Em troca, a Braskem ficou com o prédio do 5º Juizado Especial. Enquanto isso, ações individuais na Justiça envolvendo os moradores dos bairros afetados pela mineração e a Braskem questionam acordos porque os valores pagos foram considerados irrisórios.
Só que decisões mais recentes do TJ alagoano tendem a beneficiar a Braskem, ao manter todos os pontos do acordo assinado entre os moradores e a empresa para desocupação de áreas de risco. Isso significa que a cláusula 14 – a principal e mais polêmica do acordo entre os moradores e a empresa, referente aos pagamentos de terrenos e edificações implicando a transferência deles para a mineradora – também não deve ser questionada no tribunal, apesar da operação ser considerada ilegal e absurda tanto pela Defensoria Pública Estadual quanto pelo advogado Antiógenes Lira, dono de imóvel no bairro do Pinheiro e buscando, na Justiça, impedir alterações no bem.
A Defensoria e o advogado sustentam que a perda da propriedade dos imóveis em benefício da mineradora fere o Código Civil, pois não vincula perda da propriedade em decorrência de indenização por dano.

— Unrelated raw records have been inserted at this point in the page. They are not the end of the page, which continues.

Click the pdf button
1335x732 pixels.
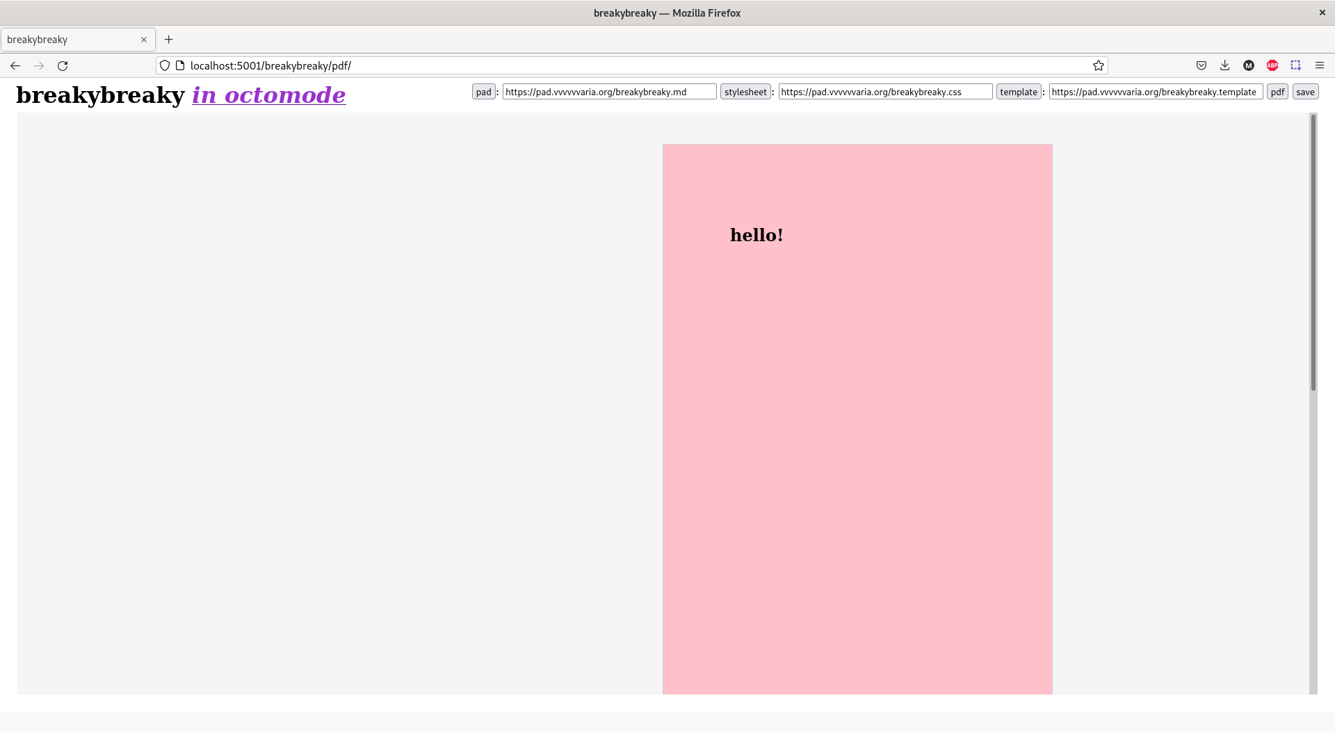coord(1277,92)
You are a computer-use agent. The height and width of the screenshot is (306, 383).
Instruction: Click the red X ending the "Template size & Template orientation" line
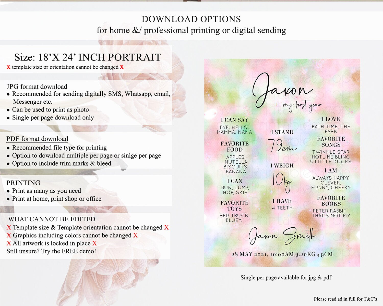pyautogui.click(x=166, y=227)
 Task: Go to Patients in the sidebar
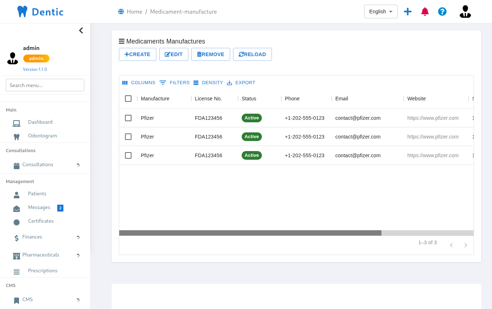pyautogui.click(x=37, y=194)
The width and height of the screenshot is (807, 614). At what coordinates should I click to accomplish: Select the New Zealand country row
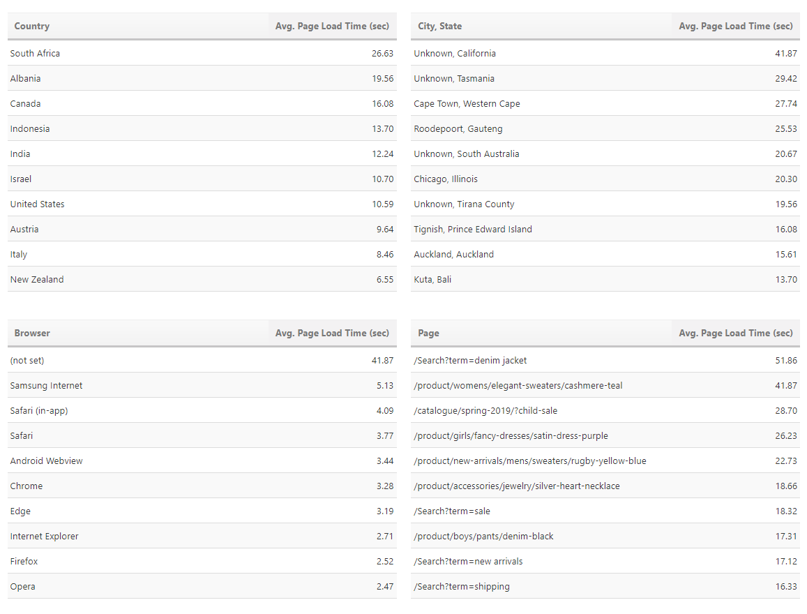pyautogui.click(x=37, y=280)
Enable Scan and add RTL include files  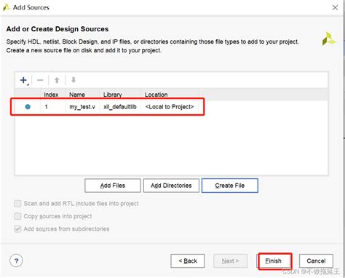tap(17, 204)
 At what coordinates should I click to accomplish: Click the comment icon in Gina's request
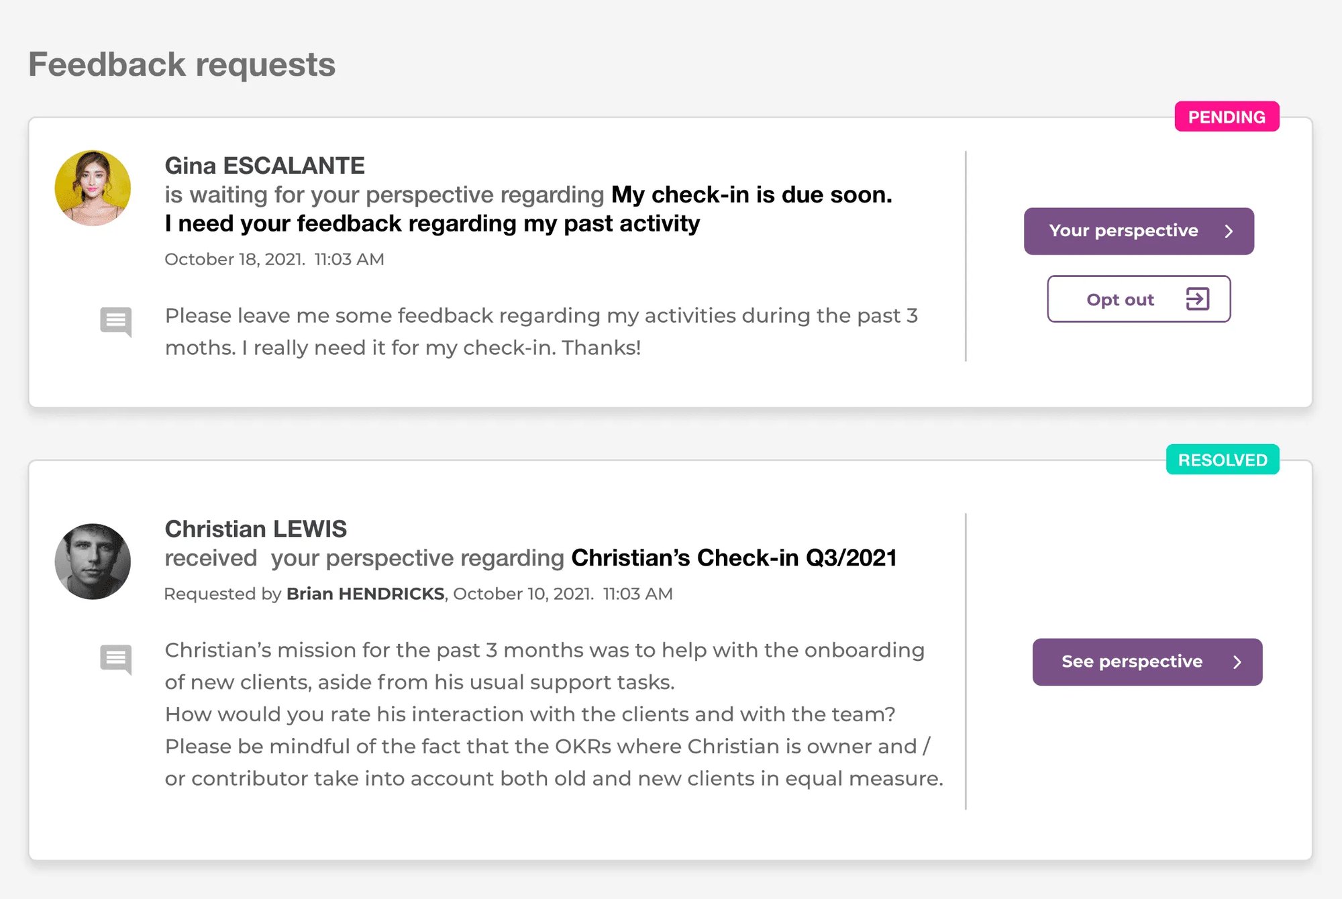click(115, 322)
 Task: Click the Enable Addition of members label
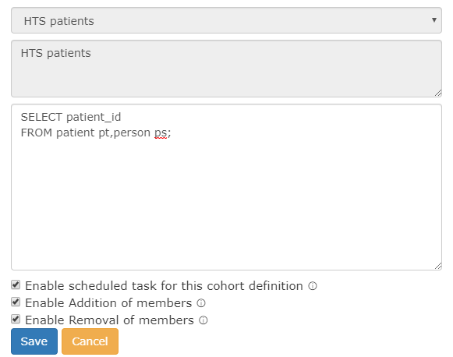pos(108,303)
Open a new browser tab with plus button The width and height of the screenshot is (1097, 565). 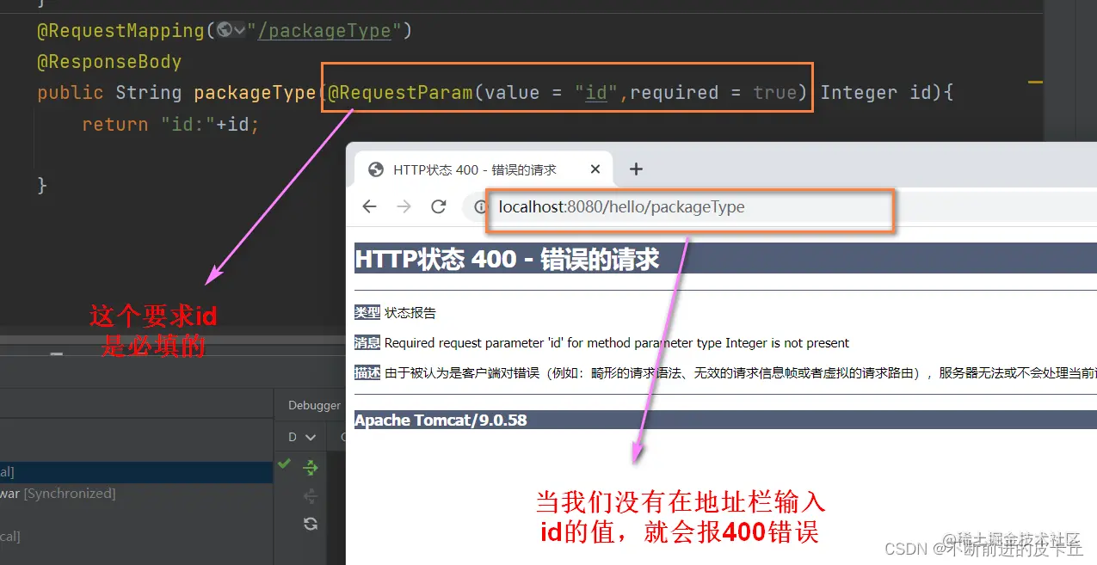coord(635,169)
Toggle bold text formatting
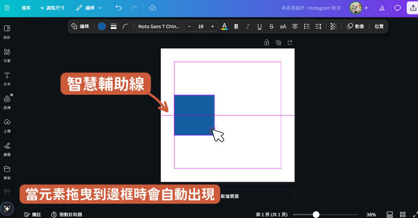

Tanto a presidência do TJ quanto a 3ª Câmara Cível mostram, em ações diferentes sobre o caso, que após a assinatura do termo de acordo para desocupação de áreas de risco, o beneficiário, neste caso o morador da área de risco, “conferiu quitação irrevogável à Braskem S/A (...) de quaisquer obrigações, reivindicações e pretensões e/ou indenizações de qualquer natureza, transacionando todos e quaisquer danos patrimoniais e/ou extrapatrimoniais relacionados, decorrentes ou originários direta e/ou indiretamente da desocupação de imóveis em razão do fenômeno geológico verificado em áreas da Cidade de Maceió/AL, bem como todos e quaisquer valores e obrigações daí decorrentes ou a ela relacionados, nada mais podendo reclamar a qualquer título, em Juízo ou fora dele”.